That kind of alarmism isn’t helpful, said the Los Angeles Times in an editorial. As they face an increasingly belligerent Iran, the U.S. and Israel are acting like nervous fourth-graders eyeing the schoolyard bully. “Each appears to be whispering encouragement to the other to go kick the bully in the shins, but each is so terrified of the consequences that neither wants to go first.” Indeed, President Bush last week coyly refused to say he’d oppose an Israeli military strike on Iran. But a proxy war with Iran is just not in America’s best interests. Iran could easily disrupt oil shipments from other Mideast countries, as well as sponsor terrorist reprisals through Hezbollah. The last thing the U.S. needs is higher oil prices and more instability. Besides, we can’t know for sure that diplomacy won’t work until we try it.

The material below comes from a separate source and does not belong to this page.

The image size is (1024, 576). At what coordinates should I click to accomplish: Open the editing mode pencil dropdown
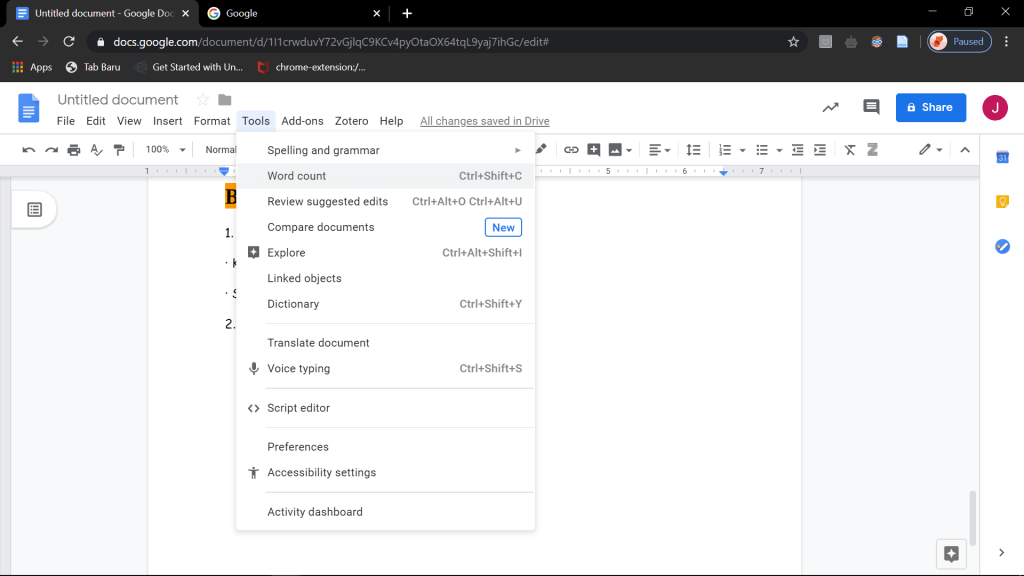point(930,150)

That very argument has caused a deep division within the Bush administration, said Herb Keinon in The Jerusalem Post. Administration hawks led by Vice President Dick Cheney favor an attack, while doves allied with Defense Secretary Robert Gates think an attack would be madness. Israel won’t attack without a green light from Washington, leaving it “a pawn” in the administration’s internal power struggle. So far, the hawks haven’t prevailed, said Michael Ignatius in The Washington Post, and it’s quite likely there will be no green light before Bush leaves office. That means that either President McCain or President Obama will begin his term facing the same three options regarding Iran: “Talk or fight, or do something in between?”